Storytelling is craft.
So you can learn it.
It is about suffering, starting over, enduring a crusade to find the right narrative. But once you see your piece of work evolve from an idea to a compelling story, it is magic.
Storytelling is about learning from other people’s work, getting inspired by other people’s work and create your own visual style.
Here are some great blogs on the art of storytelling.
A medium blogpost by Josh Stearns; director, Journalism & Sustainability for @GRDodge Foundation en formerly Press Freedom Director @freepress. Stearns collects 30 amazing, immersive journalism projects that caught his attention last year.
His remark: This year new digital tools and networks seemed to influence every aspect of the storytelling process. From sensors to structured journalism, crowdsourcing to podcasting, new modes of journalism that have been emerging over the last decade took huge strides forward this year. Communities of practice grew up around new models of storytelling to formalize norms, grapple with ethical and technical questions and tackle issues of sustainability.

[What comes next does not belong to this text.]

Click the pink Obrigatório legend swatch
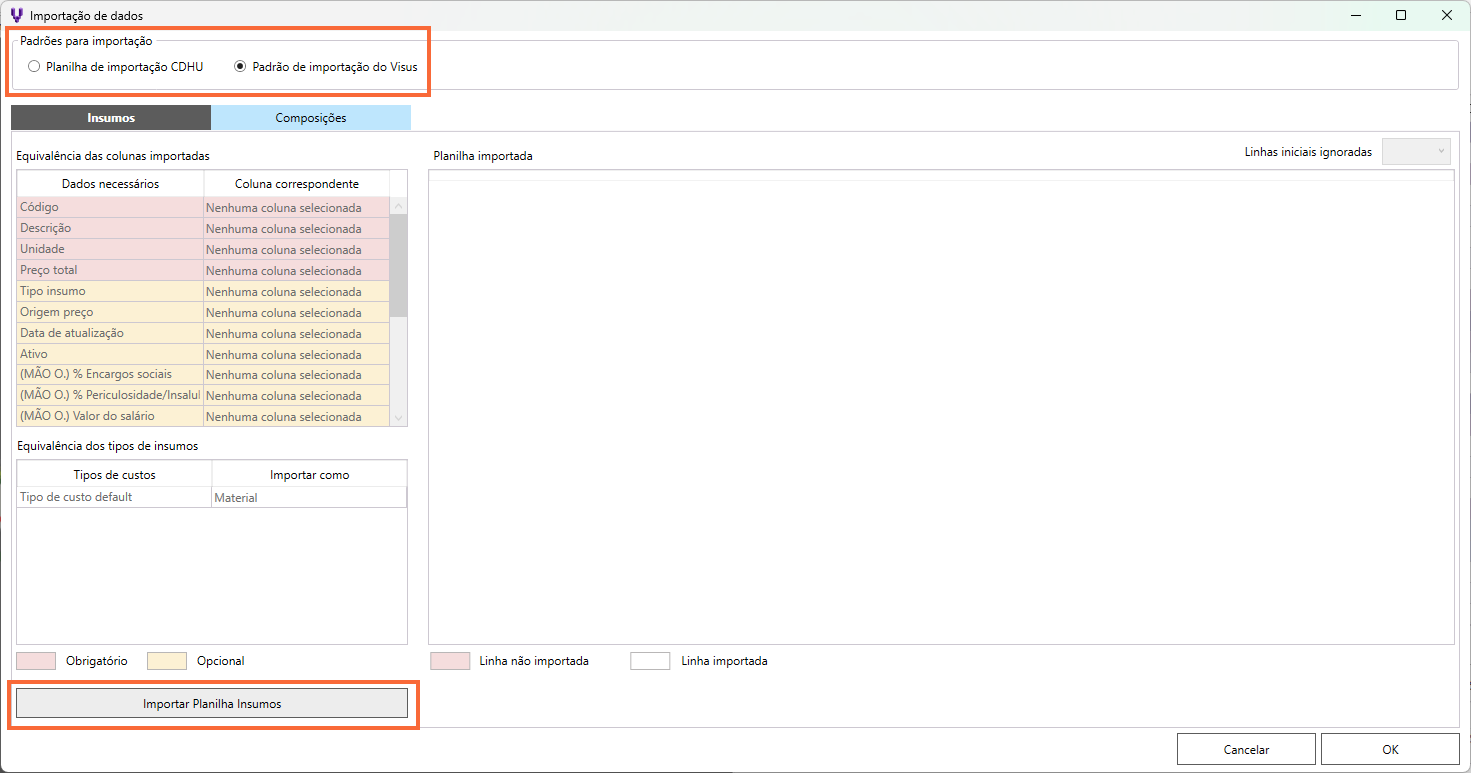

“What sound is to music, is conflict to story.” – Robert McKee
Robert McKee is the most sought after screenwriting lecturer around the globe. He has dedicated the last 30 years to educating and mentoring screenwriters, novelists, playwrights, poets, documentary makers, producers, and directors internationally. Those who have learned from McKee have called him “the Aristotle of our time” because of his insight into the substance, structure, style, and principles of the grand art of story.
McKee’s former students include over 60 Academy Award Winners, 200 Academy Award Nominees, 200 Emmy Award Winners, 1000 Emmy Award Nominees, 100 WGA (Writers Guild of America) Award Winners, 250 WGA Award Nominees, and 50 DGA (Directors Guild of America) Award Winners, 100 DGA Award Nominees. (from his website)
Mediastorm is a Brooklyn based production company, founded by Brian Storm. They describe themselves as an award-winning film production and interactive design studio whose work gives voice and meaning to the most pressing issues of our time. Our stories demystify complex issues, humanize statistics, and inspire audiences to take action on issues that matter.
Mediastorm sets the boundaries in reporting and creating compelling stories, sometimes with interactive graphics.
Bombay Flying Club could be Mediastorm’s little brother. They are also an international and award winning multimedia collective working with high quality photojournalism, DSLR video, interactive media production and storytelling. Their clients are medias, organizations, NGOs, companies and journalistic institutions all over the world.
You might wanna check out ‘California is a place’ too.
A blog and site by David Dunkley Gyimah. Gyimah is a videojournalist avant la lettre. On his blog boundaries between all sorts of platforms disappear and he is keen on participating in the discussion on the future of news. In Germany, David got an International award for videojournalism for his film 8 Days. It featured the UK’s first newspaper journalists attempting to become videojournalists on the UK’s Press Association scheme.